Xen-Devel Archive on lore.kernel.org
 help / color / Atom feed
From: Jan Beulich <jbeulich@suse.com>
To: Chao Gao <chao.gao@intel.com>
Cc: "Kevin Tian" <kevin.tian@intel.com>,
	"Ashok Raj" <ashok.raj@intel.com>, "Wei Liu" <wl@xen.org>,
	"Andrew Cooper" <andrew.cooper3@citrix.com>,
	"Jun Nakajima" <jun.nakajima@intel.com>,
	xen-devel@lists.xenproject.org,
	"Thomas Gleixner" <tglx@linutronix.de>,
	"Borislav Petkov" <bp@suse.de>,
	"Roger Pau Monné" <roger.pau@citrix.com>
Subject: Re: [Xen-devel] [PATCH v9 13/15] x86/microcode: Synchronize late microcode loading
Date: Thu, 29 Aug 2019 14:06:39 +0200
Message-ID: <2441e448-5fe1-bdbc-f0b6-720401fd0bf0@suse.com> (raw)
In-Reply-To: <1566177928-19114-14-git-send-email-chao.gao@intel.com>

On 19.08.2019 03:25, Chao Gao wrote:
> @@ -232,6 +276,34 @@ bool microcode_update_cache(struct microcode_patch *patch)
>      return true;
>  }
>  
> +/* Wait for a condition to be met with a timeout (us). */
> +static int wait_for_condition(int (*func)(void *data), void *data,
> +                         unsigned int timeout)
> +{
> +    while ( !func(data) )
> +    {
> +        if ( !timeout-- )
> +        {
> +            printk("CPU%u: Timeout in %pS\n",
> +                   smp_processor_id(), __builtin_return_address(0));
> +            return -EBUSY;
> +        }
> +        udelay(1);
> +    }
> +
> +    return 0;
> +}
> +
> +static int wait_cpu_callin(void *nr)
> +{
> +    return cpumask_weight(&cpu_callin_map) >= (unsigned long)nr;
> +}
> +
> +static int wait_cpu_callout(void *nr)
> +{
> +    return atomic_read(&cpu_out) >= (unsigned long)nr;
> +}

Since wait_for_condition() is used with only these two functions
as callbacks, they should imo return bool and take const void *.

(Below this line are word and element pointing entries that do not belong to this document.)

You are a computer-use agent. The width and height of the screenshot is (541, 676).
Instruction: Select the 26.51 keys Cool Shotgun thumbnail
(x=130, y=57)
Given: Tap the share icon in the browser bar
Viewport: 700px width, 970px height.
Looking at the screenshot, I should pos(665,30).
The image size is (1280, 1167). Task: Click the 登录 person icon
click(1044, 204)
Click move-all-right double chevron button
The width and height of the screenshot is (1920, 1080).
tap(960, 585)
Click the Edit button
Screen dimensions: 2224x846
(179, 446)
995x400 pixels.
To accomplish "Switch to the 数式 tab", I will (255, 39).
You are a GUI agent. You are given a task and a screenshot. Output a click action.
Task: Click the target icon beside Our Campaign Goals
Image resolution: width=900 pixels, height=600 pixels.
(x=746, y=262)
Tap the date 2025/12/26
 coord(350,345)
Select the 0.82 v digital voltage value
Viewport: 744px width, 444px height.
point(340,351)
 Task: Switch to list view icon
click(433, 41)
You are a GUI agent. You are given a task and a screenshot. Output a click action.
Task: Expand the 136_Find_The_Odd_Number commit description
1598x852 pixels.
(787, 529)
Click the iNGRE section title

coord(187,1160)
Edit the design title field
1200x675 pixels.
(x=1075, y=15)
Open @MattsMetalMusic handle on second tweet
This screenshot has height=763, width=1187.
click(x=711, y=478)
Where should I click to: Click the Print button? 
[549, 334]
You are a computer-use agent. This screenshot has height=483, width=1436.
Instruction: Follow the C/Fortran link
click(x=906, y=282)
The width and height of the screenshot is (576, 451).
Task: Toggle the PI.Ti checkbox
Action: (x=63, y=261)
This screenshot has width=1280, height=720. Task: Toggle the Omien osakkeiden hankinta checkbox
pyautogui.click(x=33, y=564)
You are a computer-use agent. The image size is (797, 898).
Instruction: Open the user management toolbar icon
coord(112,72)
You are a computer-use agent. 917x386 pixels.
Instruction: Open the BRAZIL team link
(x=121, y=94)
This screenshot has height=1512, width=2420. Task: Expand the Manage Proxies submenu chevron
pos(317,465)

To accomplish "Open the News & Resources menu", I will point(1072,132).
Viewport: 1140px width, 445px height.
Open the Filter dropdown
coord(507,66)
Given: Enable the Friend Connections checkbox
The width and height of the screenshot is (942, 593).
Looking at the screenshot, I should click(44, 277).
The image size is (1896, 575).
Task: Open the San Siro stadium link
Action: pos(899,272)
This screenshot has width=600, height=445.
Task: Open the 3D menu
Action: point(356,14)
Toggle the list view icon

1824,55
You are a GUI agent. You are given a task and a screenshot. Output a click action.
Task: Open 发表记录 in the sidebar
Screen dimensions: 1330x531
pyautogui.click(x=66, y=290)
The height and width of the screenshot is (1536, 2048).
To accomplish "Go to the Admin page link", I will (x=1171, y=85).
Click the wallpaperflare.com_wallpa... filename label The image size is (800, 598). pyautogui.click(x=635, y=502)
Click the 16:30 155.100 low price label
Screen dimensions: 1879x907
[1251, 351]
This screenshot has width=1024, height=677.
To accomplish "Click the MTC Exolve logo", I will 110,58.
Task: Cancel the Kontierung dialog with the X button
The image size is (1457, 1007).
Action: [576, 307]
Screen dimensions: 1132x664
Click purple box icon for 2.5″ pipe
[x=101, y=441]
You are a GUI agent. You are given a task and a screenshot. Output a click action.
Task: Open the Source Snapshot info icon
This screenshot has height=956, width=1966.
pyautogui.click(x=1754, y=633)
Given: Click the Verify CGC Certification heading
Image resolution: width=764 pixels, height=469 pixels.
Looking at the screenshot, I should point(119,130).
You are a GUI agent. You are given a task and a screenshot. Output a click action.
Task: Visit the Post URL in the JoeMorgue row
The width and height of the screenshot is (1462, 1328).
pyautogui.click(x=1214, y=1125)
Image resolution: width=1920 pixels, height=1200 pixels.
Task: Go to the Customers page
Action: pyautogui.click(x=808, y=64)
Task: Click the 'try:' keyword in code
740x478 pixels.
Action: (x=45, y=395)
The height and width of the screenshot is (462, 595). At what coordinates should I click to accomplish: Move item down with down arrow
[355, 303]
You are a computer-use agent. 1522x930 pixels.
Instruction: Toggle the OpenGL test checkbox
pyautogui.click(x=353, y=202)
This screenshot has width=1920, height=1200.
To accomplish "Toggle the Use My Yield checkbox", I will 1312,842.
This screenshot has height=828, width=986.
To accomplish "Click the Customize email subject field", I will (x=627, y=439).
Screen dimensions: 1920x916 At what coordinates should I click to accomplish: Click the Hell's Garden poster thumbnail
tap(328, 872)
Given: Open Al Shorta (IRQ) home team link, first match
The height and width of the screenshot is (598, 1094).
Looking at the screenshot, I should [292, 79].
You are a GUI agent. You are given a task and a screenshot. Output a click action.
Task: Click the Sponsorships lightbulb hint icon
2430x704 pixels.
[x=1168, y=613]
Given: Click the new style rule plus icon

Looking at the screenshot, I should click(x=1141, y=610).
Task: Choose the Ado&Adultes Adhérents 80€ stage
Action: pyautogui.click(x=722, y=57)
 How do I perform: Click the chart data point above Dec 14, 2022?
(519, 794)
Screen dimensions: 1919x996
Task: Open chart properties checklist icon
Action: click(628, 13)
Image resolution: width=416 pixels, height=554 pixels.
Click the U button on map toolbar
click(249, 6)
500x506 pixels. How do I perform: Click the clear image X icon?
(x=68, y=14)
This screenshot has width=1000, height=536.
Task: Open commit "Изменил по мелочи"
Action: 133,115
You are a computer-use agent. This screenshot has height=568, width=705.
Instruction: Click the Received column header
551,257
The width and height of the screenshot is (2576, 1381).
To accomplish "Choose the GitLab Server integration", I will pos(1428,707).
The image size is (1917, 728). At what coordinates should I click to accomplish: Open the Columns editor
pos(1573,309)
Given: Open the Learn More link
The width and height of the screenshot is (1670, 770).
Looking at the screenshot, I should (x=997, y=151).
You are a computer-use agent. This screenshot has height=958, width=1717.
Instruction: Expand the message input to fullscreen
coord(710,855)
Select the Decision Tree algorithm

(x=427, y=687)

> @@ -265,37 +337,155 @@ static int microcode_update_cpu(const struct microcode_patch *patch)
>      return err;
>  }
>  
> -static long do_microcode_update(void *patch)
> +static int slave_thread_fn(void)
> +{
> +    unsigned int cpu = smp_processor_id();
> +    unsigned int master = cpumask_first(this_cpu(cpu_sibling_mask));
> +
> +    while ( loading_state != LOADING_CALLIN )
> +        cpu_relax();
> +
> +    cpumask_set_cpu(cpu, &cpu_callin_map);
> +
> +    while ( loading_state != LOADING_EXIT )
> +        cpu_relax();
> +
> +    /* Copy update revision from the "master" thread. */
> +    this_cpu(cpu_sig).rev = per_cpu(cpu_sig, master).rev;
> +
> +    return 0;
> +}
> +
> +static int master_thread_fn(const struct microcode_patch *patch)
> +{
> +    unsigned int cpu = smp_processor_id();
> +    int ret = 0;
> +
> +    while ( loading_state != LOADING_CALLIN )
> +        cpu_relax();
> +
> +    cpumask_set_cpu(cpu, &cpu_callin_map);
> +
> +    while ( loading_state != LOADING_ENTER )
> +        cpu_relax();
> +
> +    /*
> +     * If an error happened, control thread would set 'loading_state'
> +     * to LOADING_EXIT. Don't perform ucode loading for this case
> +     */
> +    if ( loading_state == LOADING_EXIT )
> +        return ret;

Even if the producer transitions this through ENTER to EXIT, the
observer here may never get to see the ENTER state, and hence
never exit the loop above. You want either < ENTER or == CALLIN.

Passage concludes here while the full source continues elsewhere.